Ports & firewall
Krypton's public attack surface is only the two P2P ports. JSON-RPC, the Engine API, the CometBFT RPC, and metrics all stay on loopback or a VPN. This page is the canonical port table plus the baremetal (nftables) and AWS (Security Group) rules.
Port table
| Port | Proto | Service | Exposure |
|---|---|---|---|
| 30303 | tcp + udp | EL devp2p + discovery | PUBLIC (0.0.0.0/0) |
| 26656 | tcp | CL CometBFT p2p | PUBLIC (0.0.0.0/0) |
| 8545 | tcp | EL JSON-RPC | loopback or VPN only — RPC nodes: VPN/WireGuard; validators/seeds: 127.0.0.1 |
| 8551 | tcp | EL engine authrpc | CL-only, NEVER public — exposed to the internal network, not published |
| 26657 | tcp | CL CometBFT RPC | loopback only (bound 127.0.0.1) |
| 9001 | tcp | EL metrics | private (loopback/VPN; not in the firewall allow-list) |
| 26660 | tcp | CL CometBFT metrics | private (on by default; published to loopback, scrape over the internal net) |
The CL reaches the EL engine API at http://el:8551 over the internal network — 8551 is never published to the host. CL metrics (26660) are on by default — beacond's baked config forces instrumentation.prometheus = true at :26660, so no config.toml edit is needed. The compose publishes it to loopback only; scrape it privately (see Monitoring).
Rule of thumb
Only 30303/tcp+udp and 26656/tcp are open to the world. Everything else (8545, 8551, 26657, 9001, 26660) is reached via loopback or a VPN.
Baremetal — nftables
Install from-source/deploy/nftables.conf (edit ADMIN_CIDR to your SSH/bastion CIDR first):
sudo cp nftables.conf /etc/nftables.conf
sudo systemctl enable --now nftablesThe ruleset is default-drop input; it allows loopback, established/related, SSH from ADMIN_CIDR only, the two P2P ports, and rate-limited ICMP:
define ADMIN_CIDR = 203.0.113.0/24 # REPLACE: the CIDR you SSH from / your bastion
table inet filter {
chain input {
type filter hook input priority 0; policy drop;
iif "lo" accept
ct state established,related accept
ct state invalid drop
ip saddr $ADMIN_CIDR tcp dport 22 accept # SSH — admin CIDR only
tcp dport 30303 accept # bera-reth devp2p
udp dport 30303 accept # bera-reth discovery
tcp dport 26656 accept # CometBFT p2p
ip protocol icmp icmp type echo-request limit rate 5/second accept
ip6 nexthdr icmpv6 accept
# NOT opened (intentionally): 8545, 8551, 26657, 9001 — loopback/VPN only.
}
chain forward { type filter hook forward priority 0; policy drop; }
chain output { type filter hook output priority 0; policy accept; }
}It intentionally does NOT open 8545, 8551, 26657, or 9001.
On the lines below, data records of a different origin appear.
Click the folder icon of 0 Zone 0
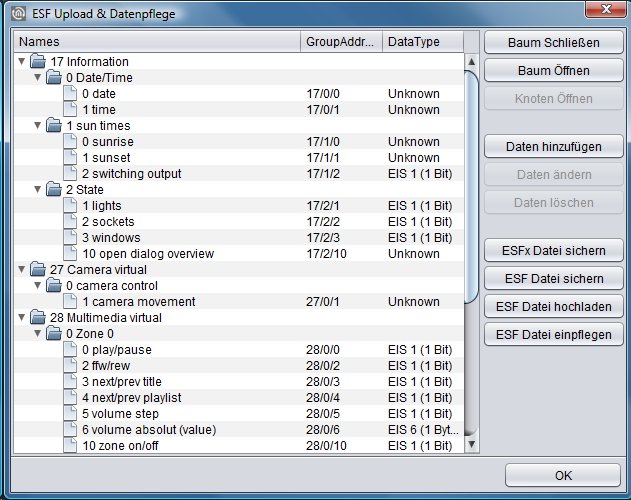click(x=54, y=334)
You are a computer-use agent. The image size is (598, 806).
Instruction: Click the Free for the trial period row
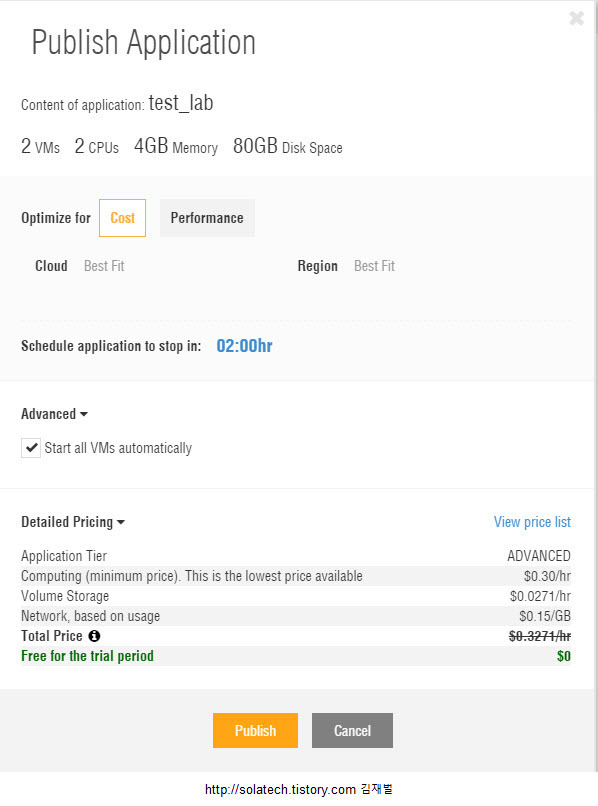[x=296, y=656]
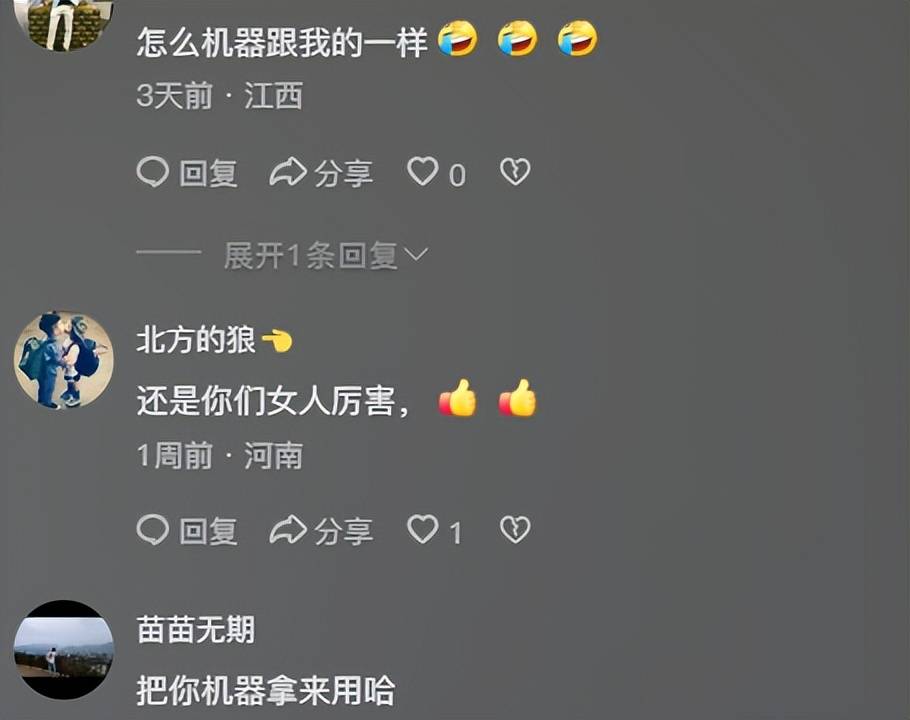Click reply bubble icon under Jiangxi comment

pyautogui.click(x=153, y=172)
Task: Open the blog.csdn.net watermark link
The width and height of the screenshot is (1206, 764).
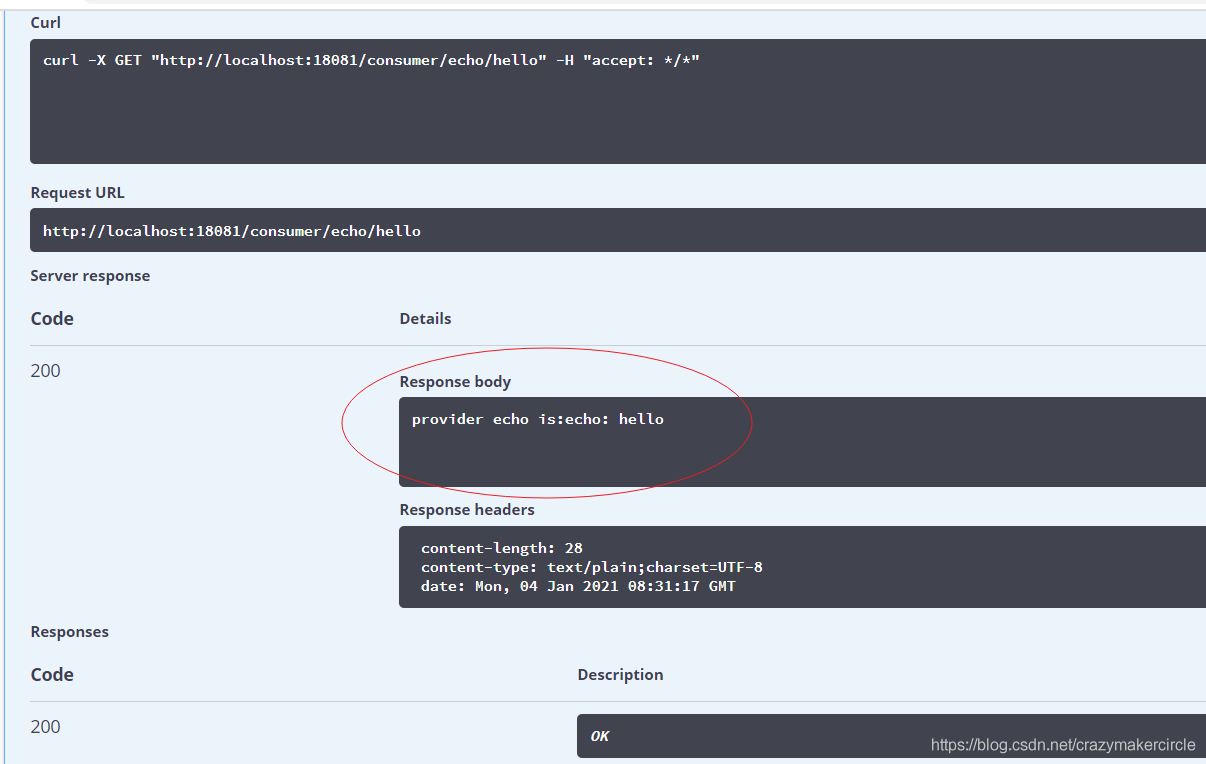Action: [x=1063, y=745]
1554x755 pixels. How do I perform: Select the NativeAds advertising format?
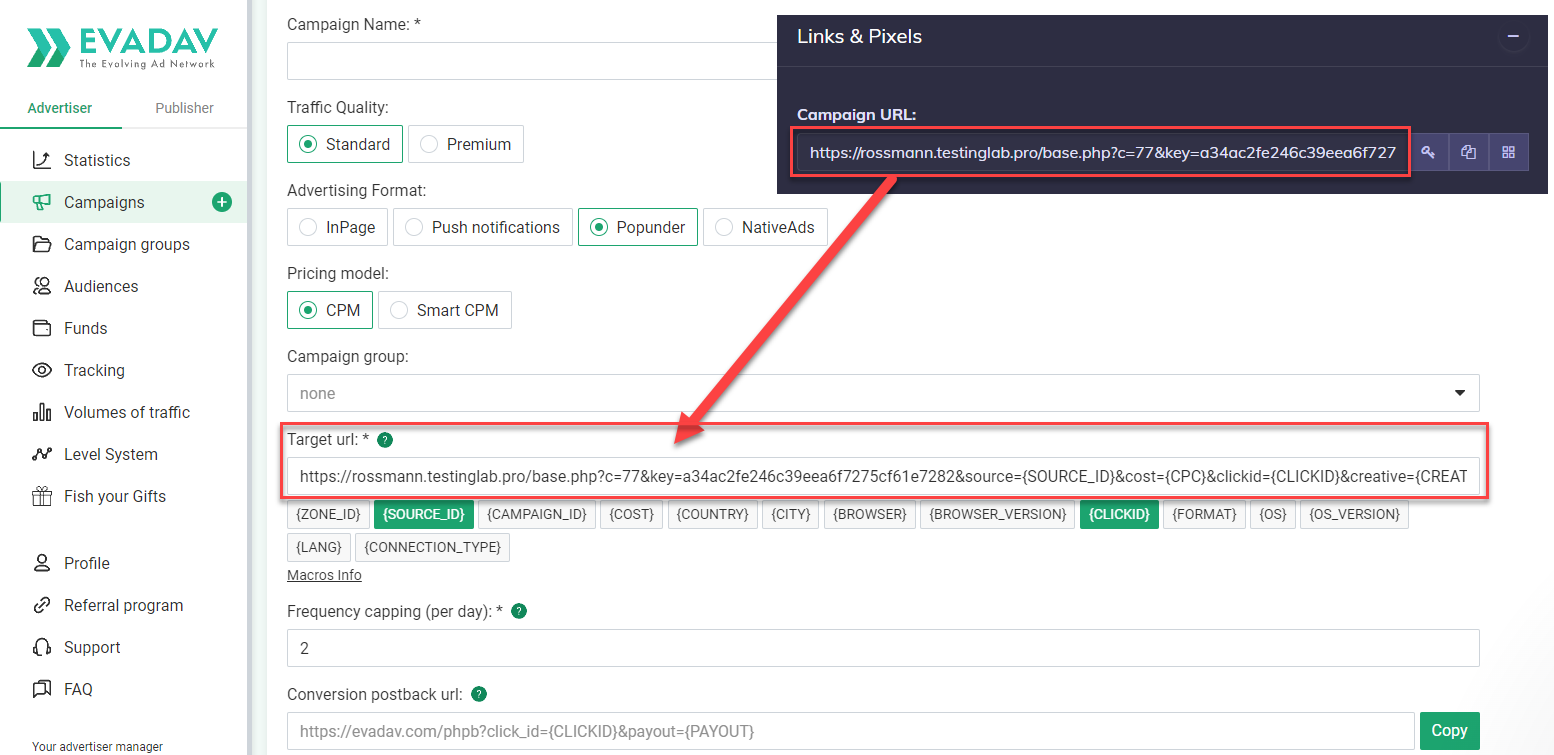764,227
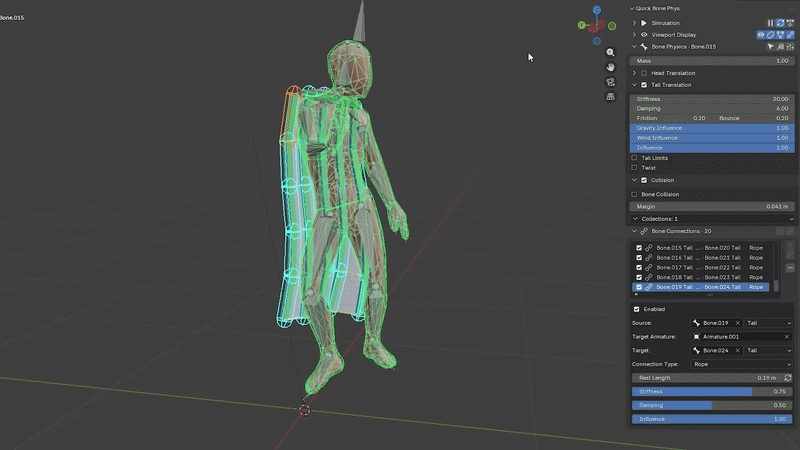Enable the Tail Limits checkbox
800x450 pixels.
pos(634,158)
AWS — Security Group (mirror of the above)
| Direction | Port | Proto | Source |
|---|---|---|---|
| Inbound | 30303 | TCP + UDP | 0.0.0.0/0 |
| Inbound | 26656 | TCP | 0.0.0.0/0 |
| Inbound | 22 | TCP | admin CIDR only |
| Inbound | 8545 | TCP | VPN/WireGuard SG or peered subnet only (RPC nodes) — never 0.0.0.0/0 |
| Outbound | all | — | allow (peer dialing, image pulls) |
Never expose 8545 to the world
Do not add an 8545 rule for 0.0.0.0/0. Put RPC nodes' JSON-RPC behind a WireGuard interface (the RPC_HOST bind address) and a private SG. Metrics (9001) and CometBFT RPC (26657) likewise stay private.
Kubernetes
On Kubernetes the same exposure model is enforced by Service type, not a host firewall: the p2p Service (30303 + 26656) is public (LoadBalancer/NodePort) and the rpc Service (8545 + 26657) is ClusterIP-internal. See Kubernetes (Helm).